FanPost

SABR meeting featuring Bill Geivett, rockies assistant GM

Info on a SABR meeting (Rocky Mountain Chapter) featuring guess speaker Bill Geivett.  Geivett is the Assistant General Manager and Vice President of Baseball Operations for the Colorado Rockies.

Today I attended a SABR meeting (Rocky Mountain Chapter) featuring guess speaker Bill Geivett.  Geivett is the Assistant General Manager and Vice President of Baseball Operations for the Colorado Rockies.

Geivett is an experienced baseball man - his resume includes being a scout with the Yankees, a farm director with Montreal, with also stints in the front office of Tampa and the Dodgers before coming to the Rockies.  Read his complete background on the Baseball America site here: http://tinyurl.com/2ec8eq

In his one hour talk Geivett talked about the state of the Rockies, his background, and baseball in general.  Some points I remember:

Geivett believes the lifeblood of any baseball organization is its scouting department.  Geivett and Rockies scouting director Bill Schmidt were disciples of Yankees scouting director Bill Livesey in the early 90's.  During Geivett's time with the Yankees the team developed Derek Jeter, Andy Petitte, Bernie Williams, and moved a minor league second baseman, Jorge Posada, to catcher where Posada later became a star.  While the Yankees have had their share of free agents over the years, the home grown players were the keys to the Yankee championship teams in 1998 - 2000 according to Geivett.
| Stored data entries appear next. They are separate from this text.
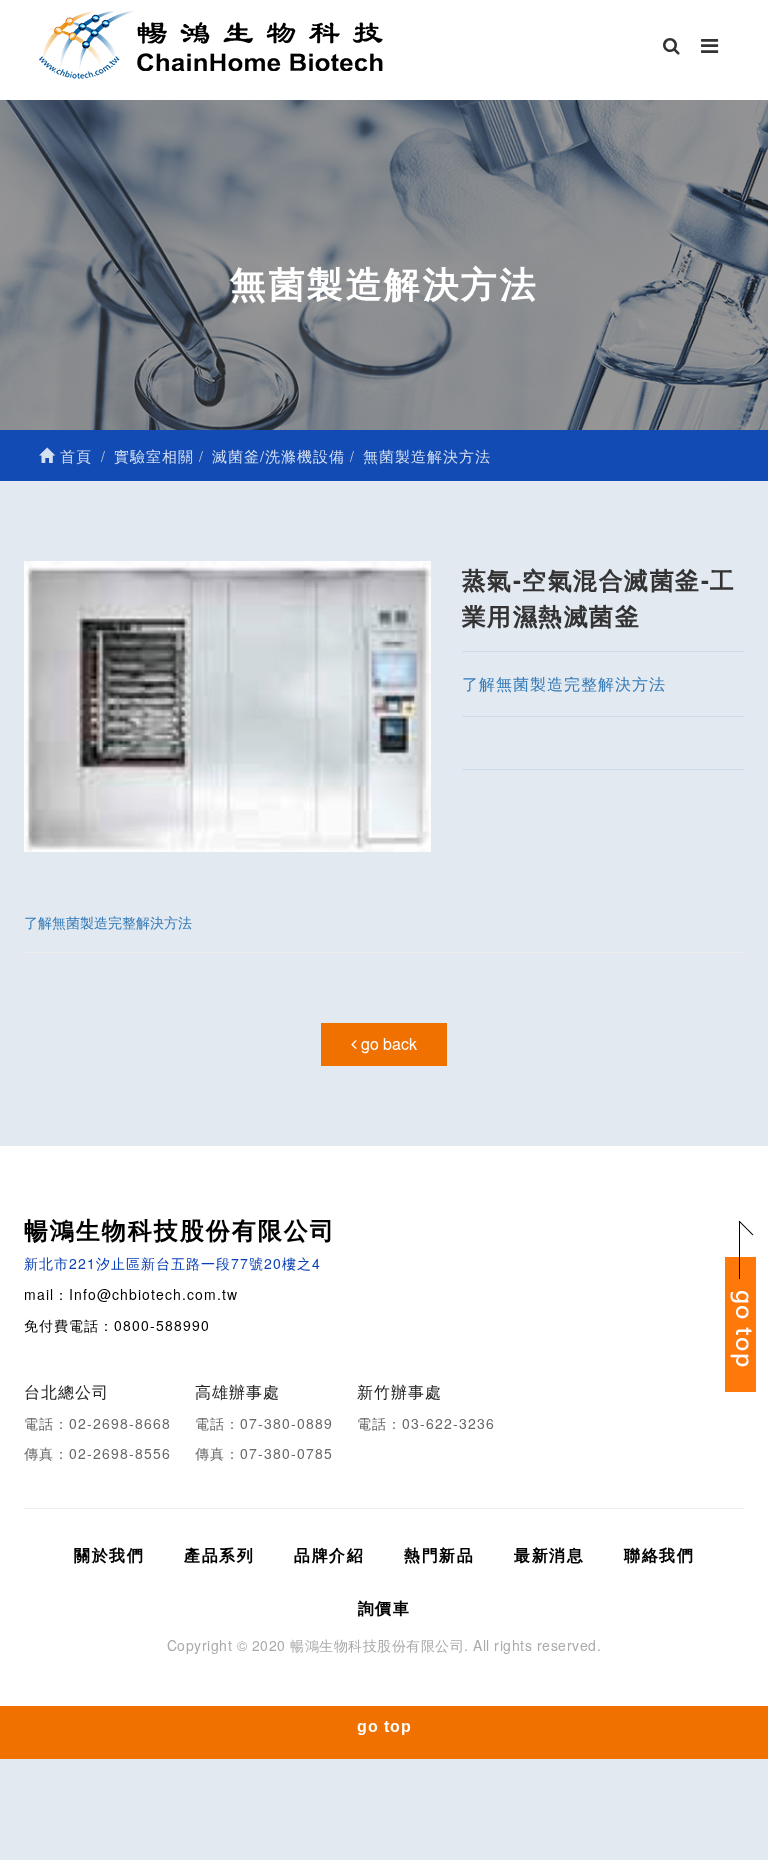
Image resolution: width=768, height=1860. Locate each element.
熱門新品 (439, 1554)
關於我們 (109, 1554)
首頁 (73, 455)
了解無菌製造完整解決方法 (564, 683)
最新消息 (549, 1554)
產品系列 (219, 1554)
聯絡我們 (659, 1554)
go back (387, 1043)
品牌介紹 (329, 1554)
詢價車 (384, 1607)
When he was farm director of the Expos Geivett oversaw the development of Vlad Guerrero, watching him reach the majors in 2 ½ years.  Even Guerrero first struggled when he reached "the show" (hitting .185 in a brief appearance his first season).  With the Expos Geivett also switched Michael Barrett from second base to catcher.  Geivett credits Felipe Alou for being a big influence on him during his Expo days.

On the state of the Rockies, Geivett said for many years the organization was not respected by other front offices in the game.  That is changing, he said.  His friends around the majors are giving good marks to the Rockies farm system.  When asked about a recent Baseball America article rating the Rockies farm system #2 in all of baseball, Geivett said "I don't know if we are #2, but that isn't far off.  Baseball America talks to scouts and GMs throughout baseball when coming up with their rankings.  It is not just one writer's opinion.  We have a lot of good young players."
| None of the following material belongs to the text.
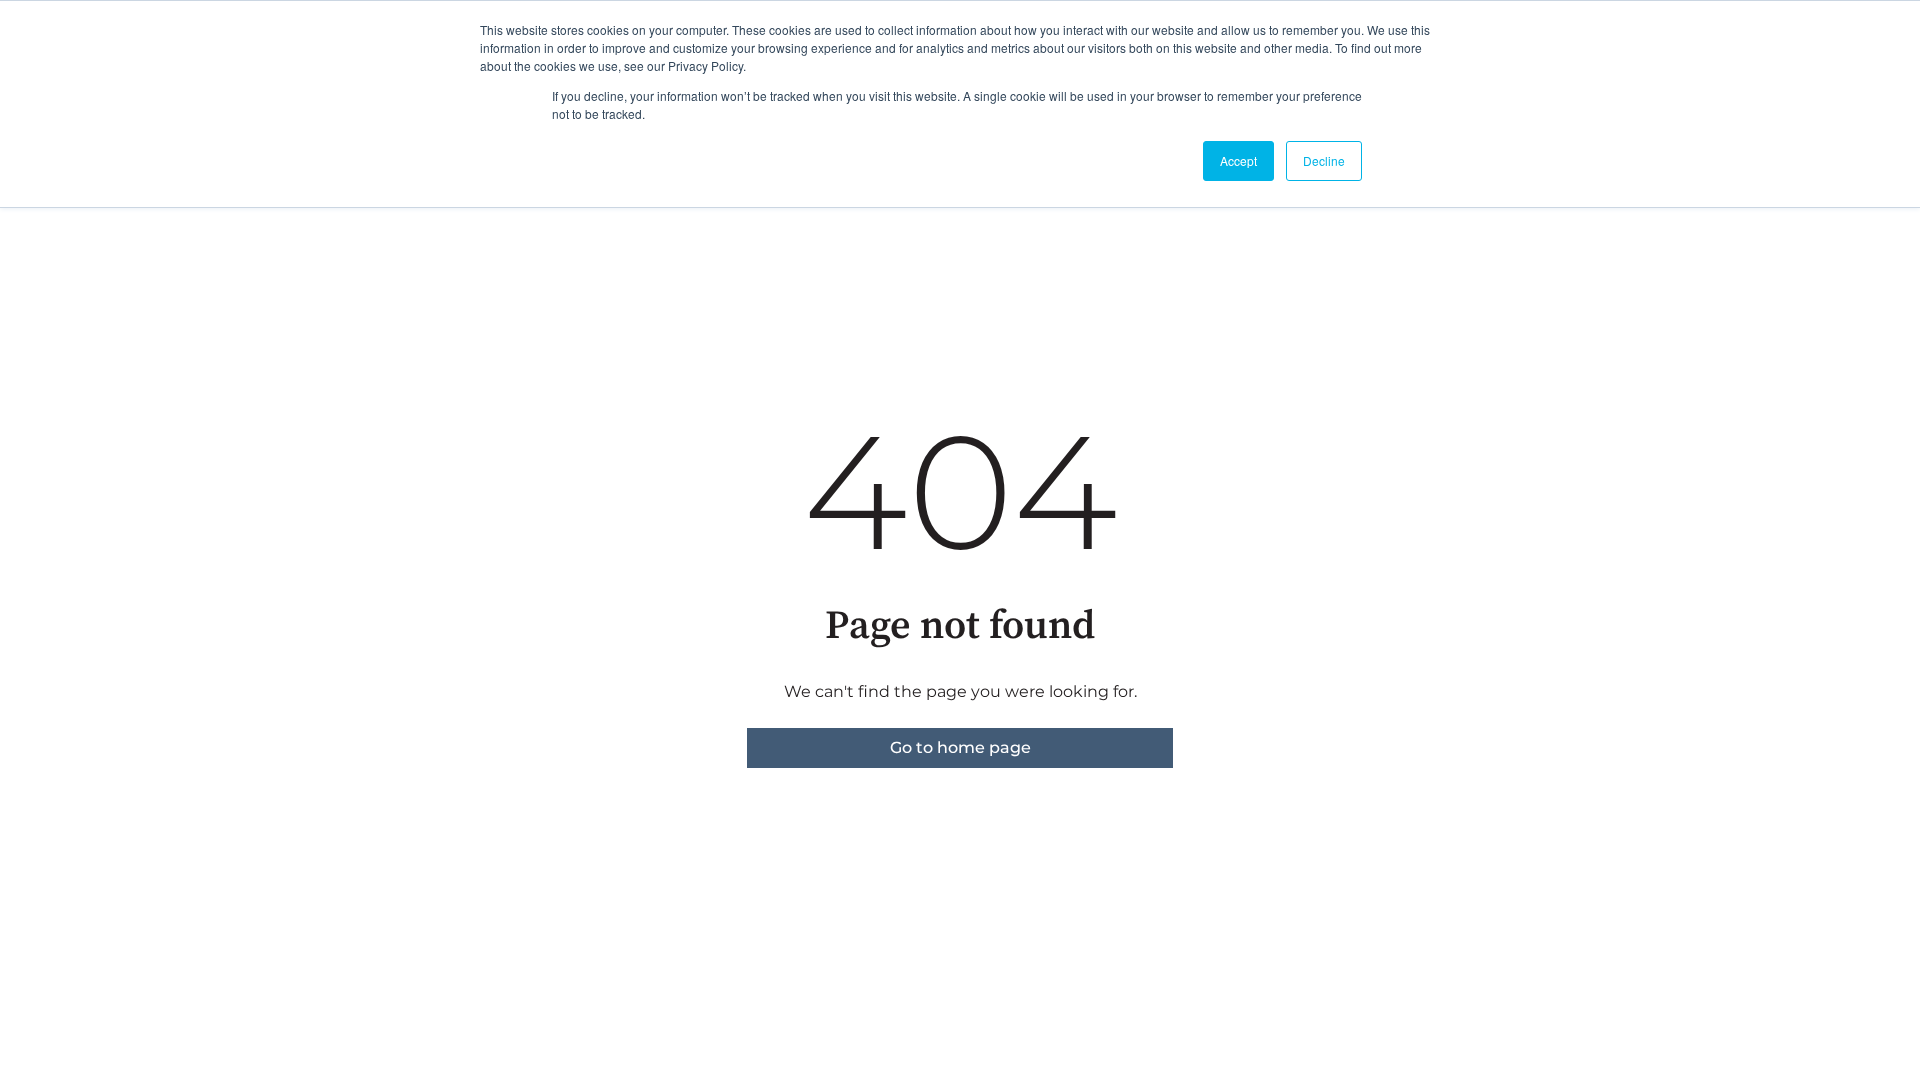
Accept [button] (1238, 160)
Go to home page (960, 747)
Geivett thinks the Rockies have good balance throughout their minor league system in position players, but that the pitching is trying to catch up.  The team needs more young arms, according to Geivett.  Next year, he predicts, the organization's pitching depth will be better.  He mentioned five Dominican Republic kids the Rockies have who are all solid prospects.   He brought up Franklin Morales, who can throw 98 mph with few walks and with a great attitude.  "I'll pitch wherever you send me," said Franklin when asked to spend more time in extended spring training one year.  Geivett said that a flexible, positive attitude is the key for many young players to reach the majors.  "Guys who have a lot of issues won't get there."

When asked about Rockies prospect Dexter Fowler Geivett said Fowler has the potential to be one of the best center fielders in baseball.  Fowler, he said, hit better this spring in major league games than he did in minor league games.  The issue with Fowler right now is his lack of strength - he needs to beef up to be ready for the majors.

Geivett feels the Rockies franchise is healthier now than it has ever been, thanks to a strong minor league system, but the team "needs to get over the hump at the major league level".  He thinks the major league team has a lot of great character guys who sometimes try too hard and press.  He said the team is hurting in the bullpen now with Ramirez on the DL.  They want to save Buchholz to start Monday in New York so calling up Spier and Kepple is an attempt to have some fresh arms in the pen to get through the series with the Padres.

When asked about the Monforts he said the owners have lost money on the team in the last ten years.  While he doesn't know all the financial details Geivett says the Rockies employees in general feel the owners don't make money on the team.  He said the Monforts have a fondness for baseball that he hasn't seen in other ownership groups (the Monforts are active in watching the team in spring training and are generally enthused about the game)

When asked about the humidor Geivett thinks it's a good thing, and that eventually all teams may have a humidor.  He said when he first came to Colorado he couldn't believe how small, dry, and light the baseballs became in this climate.  He thinks the major leagues need to standardize how baseballs are stored.

One fan asked how the team could sign Latroy Hawkins - this fan said whoever signed Hawkins should be fired.  "Next question," Geivett quipped.  Then he went on to say Hawkins has pitched in 7 of the team's first 11 games and has struggled, but it's a long season and let's see what happens with Hawkins the rest of the way.

Overall I thought this was an interesting session with one of the Rockies insiders.  It is good to know that the Rockies have experienced baseball men like Geivett and Bill Schmidt in the front office.  While I was skeptical of the company line Geivett spouted on the ownership and on Clint Hurdle (both he supports), it was encouraging to hear the strides the farm system has made.